We’re not only restricted to whitelisting sources for scripts, we can define where we can load scripts, images, videos, fonts, objects, all sorts. Here’s a few you might want:

default-srcDefines the default sources for directives which haven’t been given a more specific source list. So if you just specify this one it’ll set up the others for you, but you can specify default and then additional ones such as script-src and default-src will be used for all resource types other than scripts, which will use the more specific list given.
script-srcDefines valid sources for scritpts
style-srcDefines valid sources for CSS
frame-ancestorsDefines which pages may embed this page as a <frame> or <iframe>

A full list of directives can be found here: https://developer.mozilla.org/en/docs/Web/Security/CSP/CSP_policy_directives

Now you obviously want to configure your whitelist to be as restrictive as possible, but you don’t want to break any functionality you’ve forgotten about by blocking its source (such as analytics scripts for example!), so this requires a lot of testing.

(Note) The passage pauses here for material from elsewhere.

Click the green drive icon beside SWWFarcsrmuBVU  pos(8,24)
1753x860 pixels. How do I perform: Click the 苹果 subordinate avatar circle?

Thankfully there’s another header which can help:

Content-Security-Policy-Report-Only:

This header will simply log in the Chrome Developer Console any violations of the policy, but allow the execute to continue, you can also set up reporting, so the browser will send your server a list of violations, with a header configuration making use of the “report-uri” directive:

Content-Security-Policy: default-src https:; report-uri https://report.gracefulsecurity.com

Don’t forget though, that the reports are effectively user input, so you should ensure that you filter the input and ensure the application handles malicious input safely.

Violations are sent in JSON format and look something like this:

{
  "csp-report": {
    "document-uri": "http://example.com/testing.html",
    "referrer": "",
    "blocked-uri": "http://example.com/main.css",
    "violated-directive": "style-src cdn.example.com",
    "original-policy": "default-src 'none'; style-src cdn.example.com; report-uri /csp"
  }
}

A note on Browser Support

CSP is supported by all modern browsers, although it’s worth noting that the standard defines the header as:

Content-Security-Policy

But Internet Explorer uses:

X-Content-Security-Policy

So you might have to define both headers, to ensure the most compatibility possible!